:: Texto de origem

Quando uma legislação nacional prevê, ao contrário do estabelecido pela Directiva 85/374, relativa à aproximação das disposições legislativas, regulamentares e administrativas dos Estados‑Membros em matéria de responsabilidade decorrente dos produtos defeituosos, a transferência para o fornecedor da responsabilidade objectiva do produtor, a circunstância de a mesma ordem jurídica instituir um mecanismo de direito de regresso que permite que o fornecedor que indemnizou o lesado pelo dano causado por um produto defeituoso fique sub‑rogado nos seus direitos contra o produtor exclui que possa haver uma violação da segurança jurídica. Nestas condições, o órgão jurisdicional comunitário não pode deferir um pedido de limitação no tempo dos efeitos do seu acórdão prejudicial que interpretou a referida directiva.
(cf. n.os 51‑53)
ACÓRDÃO DO TRIBUNAL DE JUSTIÇA (Grande Secção)
10 de Janeiro de 2006 (*)
«Directiva 85/374/CEE – Responsabilidade decorrente dos produtos defeituosos – Responsabilidade do fornecedor de um produto defeituoso»

::::

• Tarefas a realizar
A. Segundo o texto de origem, em que data foi proferido o acórdão do Tribunal de Justiça?
B. Reproduza o trecho do texto de origem compreendido entre "Quando uma legislação" e "a referida directiva.", ambos inclusive.

:: Dados brutos

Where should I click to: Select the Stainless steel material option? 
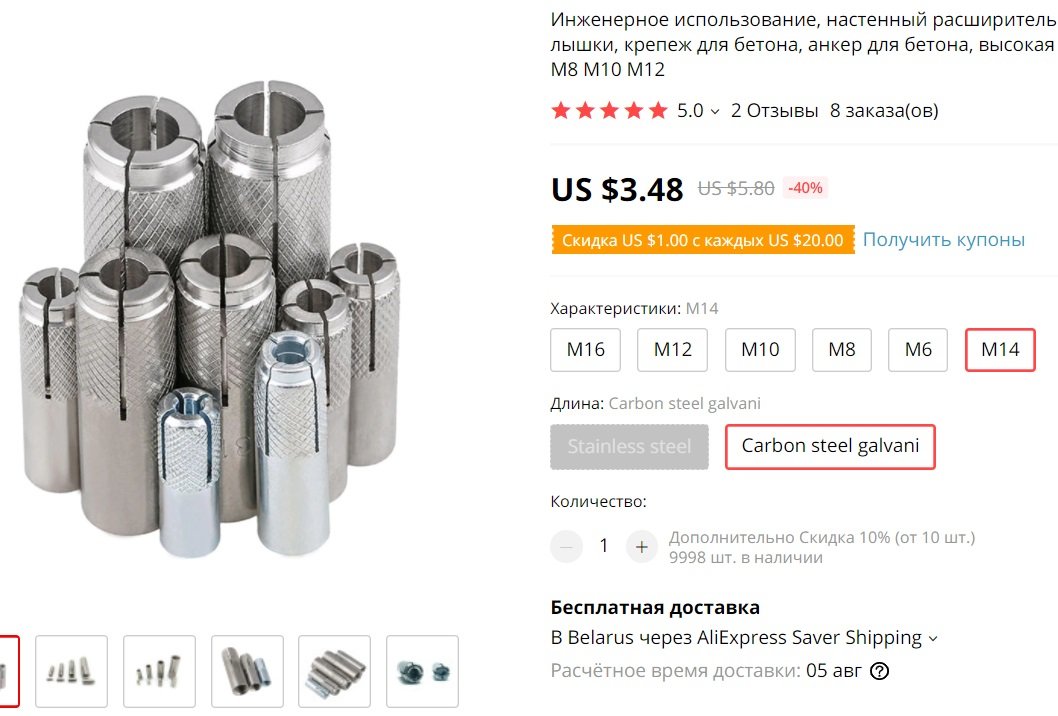coord(630,446)
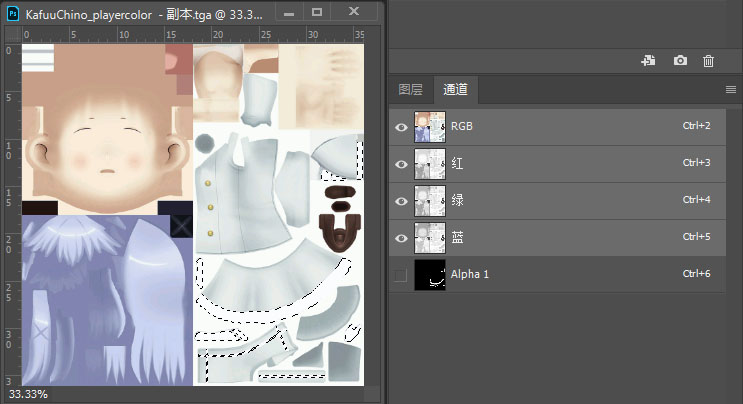
Task: Click the camera snapshot icon
Action: point(680,61)
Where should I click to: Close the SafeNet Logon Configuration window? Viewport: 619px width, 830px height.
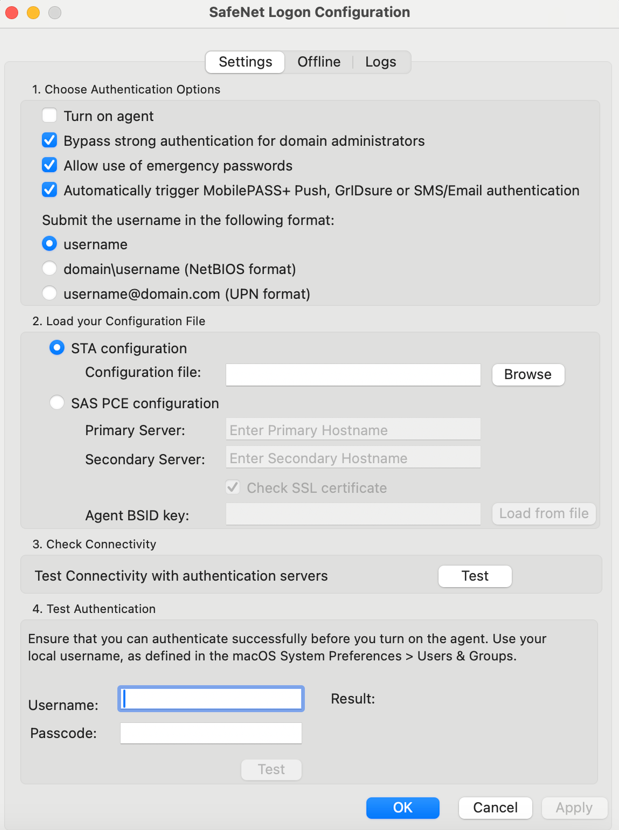point(12,13)
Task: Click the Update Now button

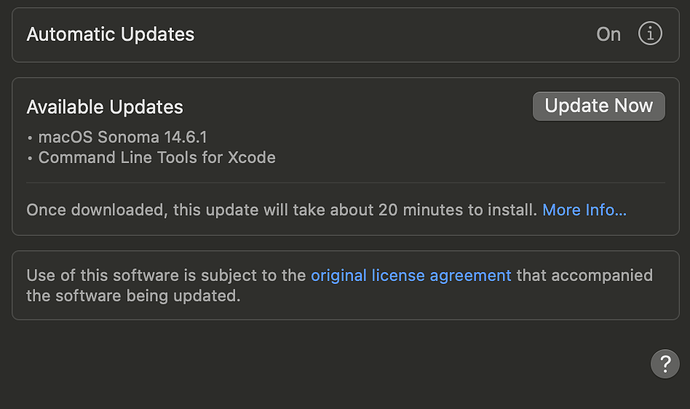Action: pos(599,106)
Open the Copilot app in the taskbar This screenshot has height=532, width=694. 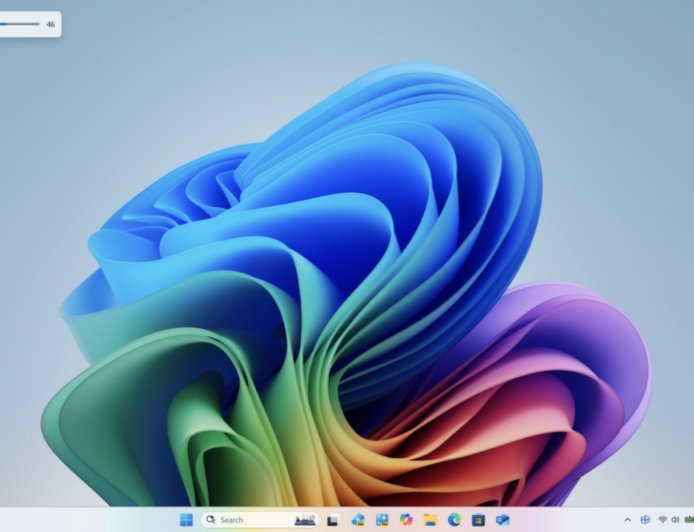(405, 520)
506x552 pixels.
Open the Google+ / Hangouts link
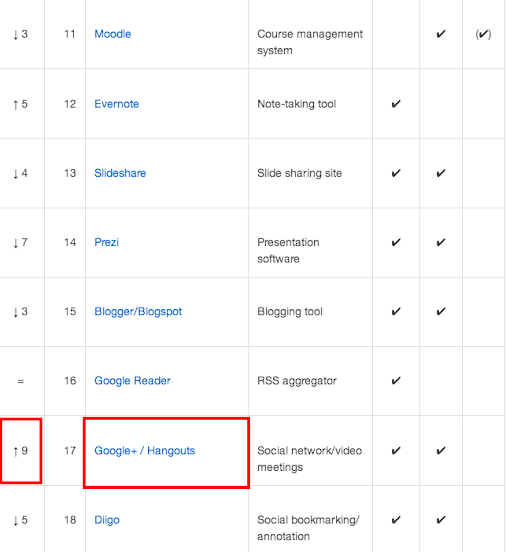click(145, 451)
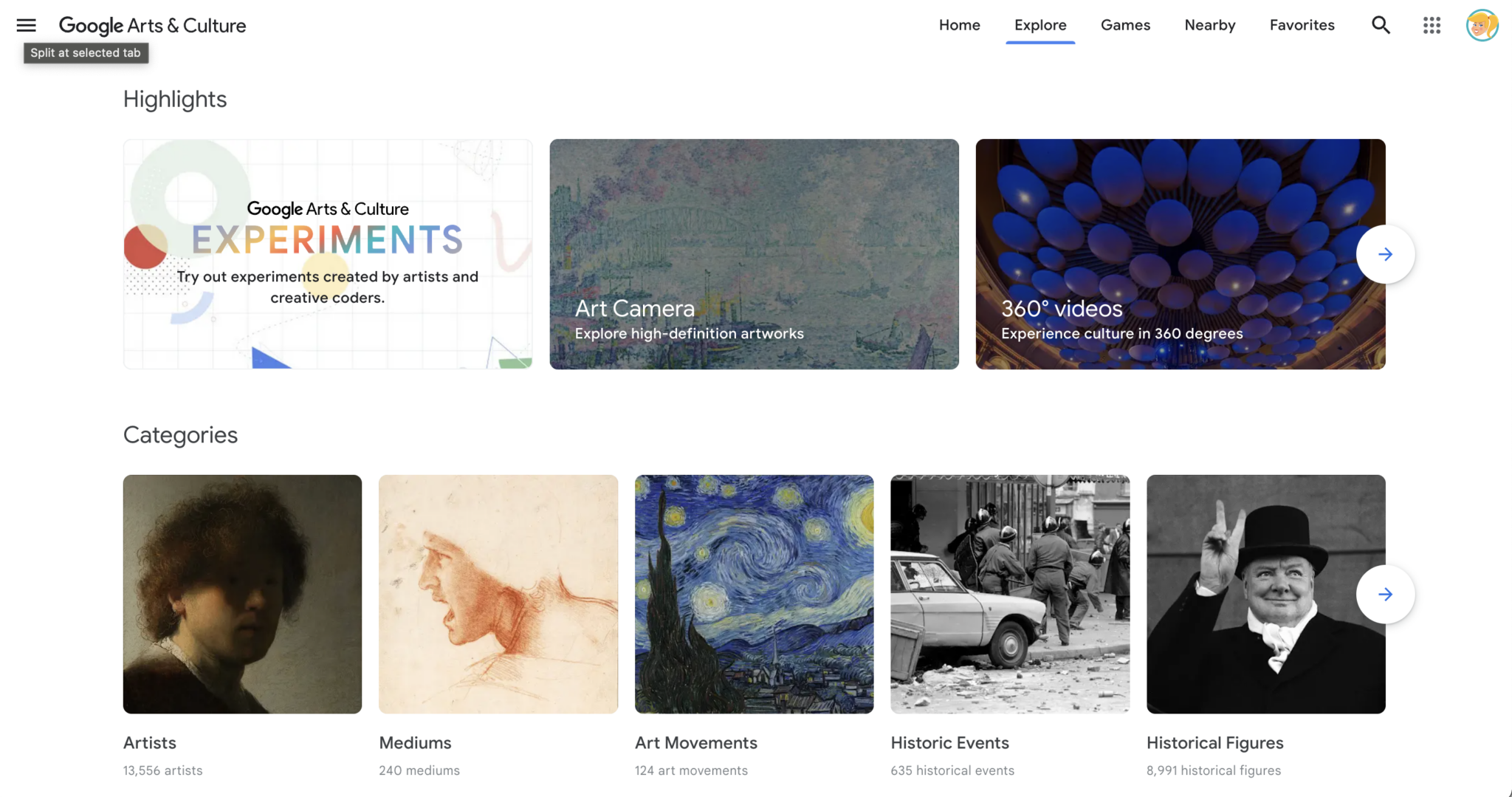The height and width of the screenshot is (797, 1512).
Task: Click the Historic Events title link
Action: click(949, 742)
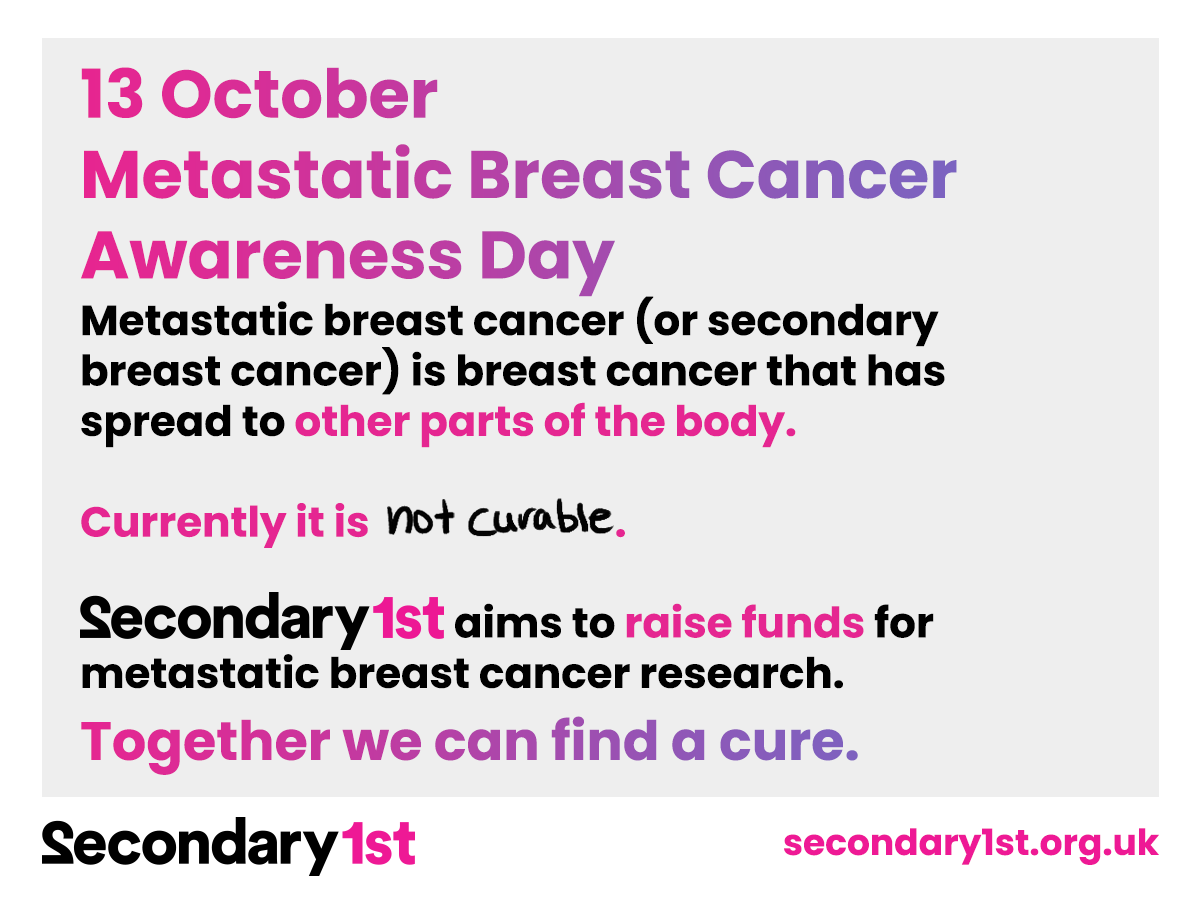Click the 'Metastatic Breast Cancer' heading line
This screenshot has width=1200, height=900.
[x=519, y=175]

::::

• Resultados por tarefa
A. 10 de Janeiro de 2006.

B.
Quando uma legislação nacional prevê, ao contrário do estabelecido pela Directiva 85/374, relativa à aproximação das disposições legislativas, regulamentares e administrativas dos Estados‑Membros em matéria de responsabilidade decorrente dos produtos defeituosos, a transferência para o fornecedor da responsabilidade objectiva do produtor, a circunstância de a mesma ordem jurídica instituir um mecanismo de direito de regresso que permite que o fornecedor que indemnizou o lesado pelo dano causado por um produto defeituoso fique sub‑rogado nos seus direitos contra o produtor exclui que possa haver uma violação da segurança jurídica. Nestas condições, o órgão jurisdicional comunitário não pode deferir um pedido de limitação no tempo dos efeitos do seu acórdão prejudicial que interpretou a referida directiva.